Predicting the Arsenal line-up for their trip to Crystal Palace on Saturday is relatively simple. It pays testament to the improved definition Mikel Arteta has brought to the squad.

This week, I wrote the Predicted Starting XI for Pain in the Arsenal — you can see the piece here (shameless plug!). I was surprised at how easy it was to fill out most of the positions of the team and I, in fact, had very few deliberations to decipher throughout.

Find the latest episode of the Pain in the Arsenal Podcast here — Mikel Guardiola or Pep Arteta?

Take a look through the team and it is quite clear what head coach Mikel Arteta plans to do. Bernd Leno, Sead Kolasinac, David Luiz, Ainsley Maitland-Niles, Lucas Torreira, Mesut Ozil, Alexandre Lacazette and Pierre-Emerick Aubameyang are all assured of starts. And even beyond that, it would be surprising is Sokratis and Granit Xhaka did not start also.

The only position that is even remotely uncertain is right-wing, with both Reiss Nelson and Nicolas Pepe pushing hard for a start — I plumped with Pepe getting the nod, but both are in reasonable contention to get the start.

And even more than just the players, the system is completely clear: a 4-2-3-1 with the left-back pushing high in possession, the right-back forming a central midfield three in front of the centre-backs, and Ozil slanted to the right slightly, occupying the half-space between the right-winger and Lacazette up-front.

This certainty in style, system and personnel is testament to Arteta’s coaching and philosophy. In fact, he is so eager to stick to a specific plan that he used Sokratis at right-back against Leeds United on Monday night. Even with the mixed success of playing a centre-half out of position, Arteta would not compromise on his system.

This was the greatest criticism of his predecessor, Unai Emery. Emery preached the importance of adaptability, tailoring his team’s approach to the opposition, ensuring that they are able to match up with their opponents. For a lesser team, it is an admirable coaching strategy that can have a lot of success. Emery is superb in one-off matches, as evidenced by his Europa League record. But when a team is chasing a high position in the table and need to reel off several victories in succession, they require a defined style to sweep past lesser opponents.

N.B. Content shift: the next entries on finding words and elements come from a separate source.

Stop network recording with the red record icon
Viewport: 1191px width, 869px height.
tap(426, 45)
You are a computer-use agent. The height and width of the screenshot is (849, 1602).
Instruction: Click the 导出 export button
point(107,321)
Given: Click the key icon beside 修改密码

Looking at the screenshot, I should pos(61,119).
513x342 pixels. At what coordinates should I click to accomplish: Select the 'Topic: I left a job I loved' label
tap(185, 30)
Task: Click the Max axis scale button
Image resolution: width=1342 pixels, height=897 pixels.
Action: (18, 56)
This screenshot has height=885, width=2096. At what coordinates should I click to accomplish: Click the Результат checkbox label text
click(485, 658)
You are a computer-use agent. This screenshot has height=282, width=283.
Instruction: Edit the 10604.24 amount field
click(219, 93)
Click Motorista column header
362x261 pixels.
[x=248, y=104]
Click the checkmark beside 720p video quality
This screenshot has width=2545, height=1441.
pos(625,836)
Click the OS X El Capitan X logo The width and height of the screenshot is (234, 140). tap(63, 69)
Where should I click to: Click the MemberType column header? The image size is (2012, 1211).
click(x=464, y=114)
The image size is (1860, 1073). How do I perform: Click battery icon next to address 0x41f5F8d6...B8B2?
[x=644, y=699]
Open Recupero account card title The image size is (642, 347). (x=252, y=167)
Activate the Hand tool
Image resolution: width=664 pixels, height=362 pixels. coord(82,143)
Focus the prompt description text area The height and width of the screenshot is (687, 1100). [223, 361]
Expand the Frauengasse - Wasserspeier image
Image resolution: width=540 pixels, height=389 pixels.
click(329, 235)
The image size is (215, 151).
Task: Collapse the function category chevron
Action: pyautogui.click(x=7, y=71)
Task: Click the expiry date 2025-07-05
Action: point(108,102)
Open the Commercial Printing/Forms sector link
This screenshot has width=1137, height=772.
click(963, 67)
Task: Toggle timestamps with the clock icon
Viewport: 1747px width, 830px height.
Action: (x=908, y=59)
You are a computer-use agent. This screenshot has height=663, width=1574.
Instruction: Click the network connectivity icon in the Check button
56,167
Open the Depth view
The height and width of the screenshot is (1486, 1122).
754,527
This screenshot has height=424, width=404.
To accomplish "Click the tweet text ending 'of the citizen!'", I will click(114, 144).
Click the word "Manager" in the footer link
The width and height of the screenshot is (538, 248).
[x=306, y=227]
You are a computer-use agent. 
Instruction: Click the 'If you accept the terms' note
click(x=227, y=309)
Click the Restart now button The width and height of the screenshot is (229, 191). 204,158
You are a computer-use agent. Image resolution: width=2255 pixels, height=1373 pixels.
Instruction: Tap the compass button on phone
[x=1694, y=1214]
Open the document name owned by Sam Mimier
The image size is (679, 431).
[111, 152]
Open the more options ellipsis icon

Emery struggled mightily against bottom-14 teams. In the end, it was a run of disastrous form from early September to late November that saw him fired, during which Arsenal played just one team from the big six. Emery lost his job because of matches against lesser opponents. A defeat to Sheffield United, draws against Watford, Southampton and Crystal Palace, all games that the Gunners should be looking to win if they are chasing a top-four finish.

Emery could not instill a clear and successful identity. He confused his players, lacked clear direction and intention, and consequently built a disorganised, disconnected team that did not commit to any style of play. They fell through the gaps of different philosophies, never committing to any. It was the complete opposite of what Arteta has mastered in his first few weeks.

Arsenal now have definition. Whether it will be a successful one or not remains to be seen. But there is a style that they will play with, and it is most refreshing to see.